Forum for Science, Industry and Business

Sponsored by:     3M 
Search our Site:

 

Boosting blood system protein complex protects against radiation toxicity

25.06.2012
New research in Nature Medicine shows that boosting a protein pathway in the body's blood making system protects mice from otherwise fatal radiation poisoning.

Scientists in the multi-institutional study – posted online by the journal on June 24 – say their findings open the potential for new treatments against radiation toxicity during cancer treatment or environmental exposures – such as in a nuclear explosion or accident.

By identifying a target-specific intervention to protect the hematopoietic system against radiation toxicity, the study addresses a largely unmet challenge, according to the researchers.
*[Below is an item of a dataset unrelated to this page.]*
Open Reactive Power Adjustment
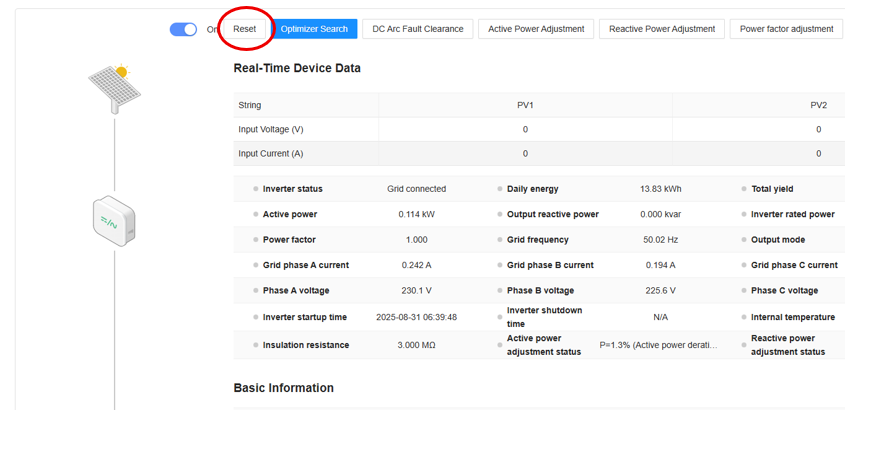Screen dimensions: 892x465 coord(661,29)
"These findings suggest that pharmacologic augmentation of the activity of the Thbd-aPC pathway by recombinant Thbd (thrombomodulin) or aPC (activated protein C) might offer a rational approach to the mitigation of tissue injury and lethality caused by ionizing radiation," the scientists write in their manuscript. "Recombinant human aPC has undergone extensive clinical testing in patients, and recombinant soluble human Thbd is currently being investigated for efficacy in antithrombotic therapy in humans. Our data encourage the further evaluation of these proteins for their radio-mitigating activities."

The study reveals a previously unknown function of the Thbd-aPC pathway in radiation mitigation. The pathway is normally known for its ability to prevent the formation of blood clots and help the body fight infections. The researchers found the pathway helps blood cells in the bone marrow recover from injury caused by radiation exposure. They demonstrated that pharmacologic boosting of this pathway with two drugs tested for the treatment of thrombosis or infection (recombinant Thbd and aPC respectively) can be used in mice to prevent death caused by exposure to lethal doses of radiation.
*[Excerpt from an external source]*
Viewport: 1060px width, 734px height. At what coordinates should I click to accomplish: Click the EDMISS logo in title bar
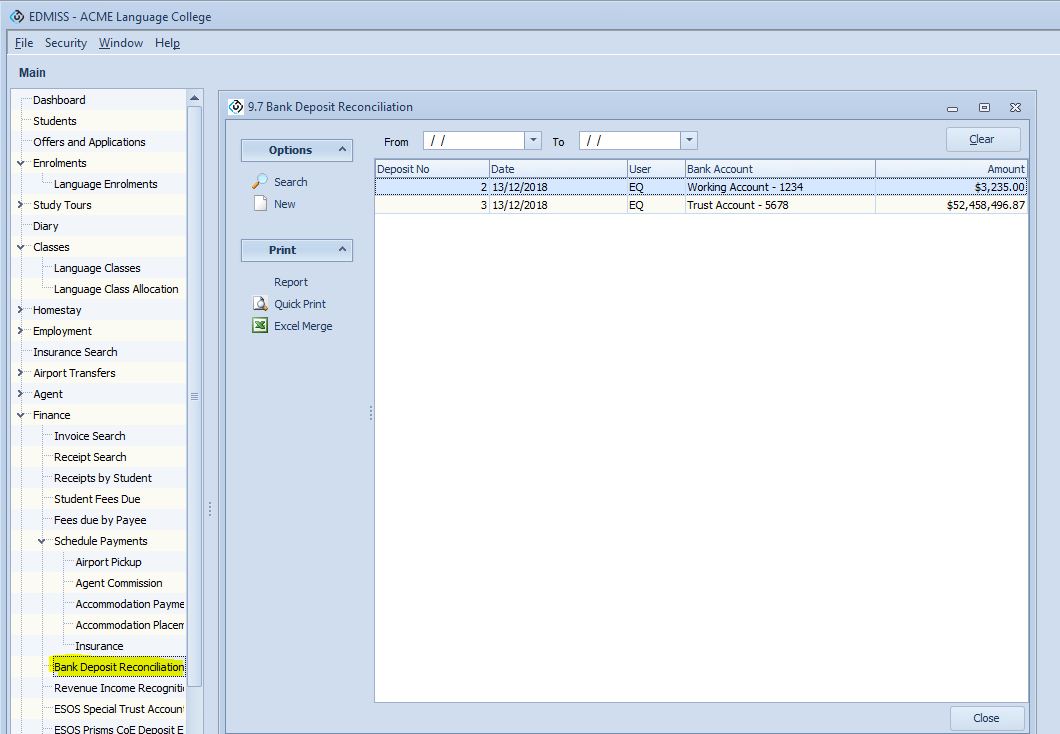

In all instances of treatment with recombinant soluble Thbd or aPC, the result was accelerated recovery of hematopoietic progenitor cell activity in bone marrow and a reduction in the harmful effects of lethal total body irradiation. When treatment was with aPC, these benefits occurred even when treatment was delayed for 24 hours.

The scientists caution their study involves early laboratory research in mice, so it remains to be tested how the findings may translate to human treatment. Researchers also need to determine exactly why the protective function of the targeted Thbd-aPC protein pathway seems to work so well in mice.
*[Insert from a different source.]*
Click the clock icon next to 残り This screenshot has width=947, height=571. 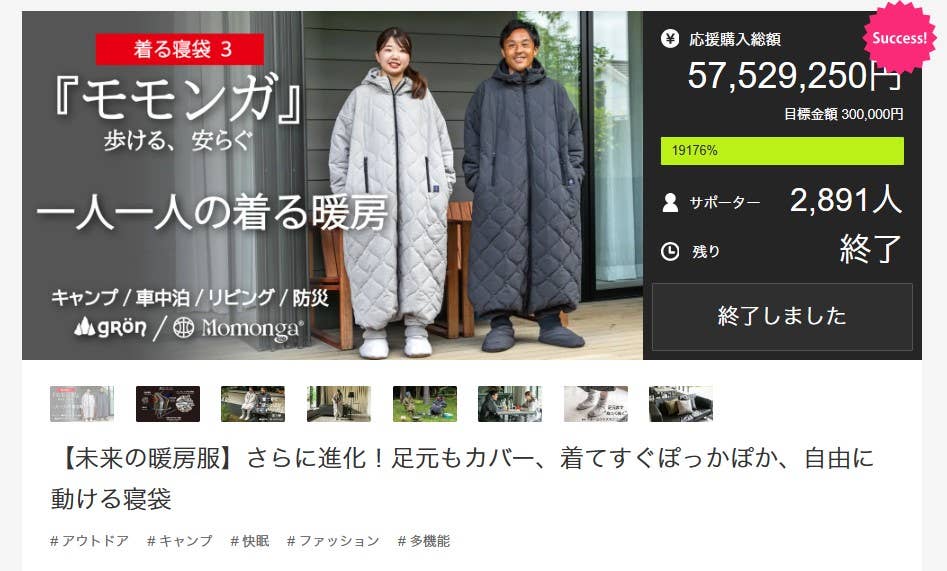[x=670, y=251]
Researchers noted that the protective benefits of Thbd-aPC occurred only in vivo in irradiated mouse models. The researchers reported that overexpressed Thbd in irradiated laboratory cell cultures did not offer the same protective benefits, as the cells did not survive. This indicates the protective benefits of Thbd on blood making cells in irradiated mouse models depends on the help of additional cells or molecules in the body, which the researchers are trying to identify in a follow-up study.

The study involves extensive multi-scientist collaborations that combined previously independent lines of research by groups at Cincinnati Children's Hospital Medical Center and the University of Ulm, Germany (led by Hartmut Geiger, PhD, Division of Experimental Hematology/Cancer Biology and the Department of Dermatology/Allergic Diseases); the University of Arkansas, Little Rock (led by Martin Hauer-Jensen, MD, PhD, Division of Radiation Health, the College of Pharmacy and the Central Arkansas Veterans Healthcare System); the Blood Research Institute in Milwaukee, Wis. (led by Hartmut Weiler, PhD); and The Scripps Research Institute in La Jolla, Calif. (led by John H. Griffin, PhD, Department of Molecular and Experimental Medicine).

The research team said the current study exemplifies a global shift to multi-investigator projects that allow a combination of varied expertise by scientists tackling complex problems from the perspective of their respective fields. This approach requires the willingness of investigators to share unpublished data and engage in an open collaboration. The researchers also said the study underscores the importance of continued federal funding for leading edge basic research that can benefit human health.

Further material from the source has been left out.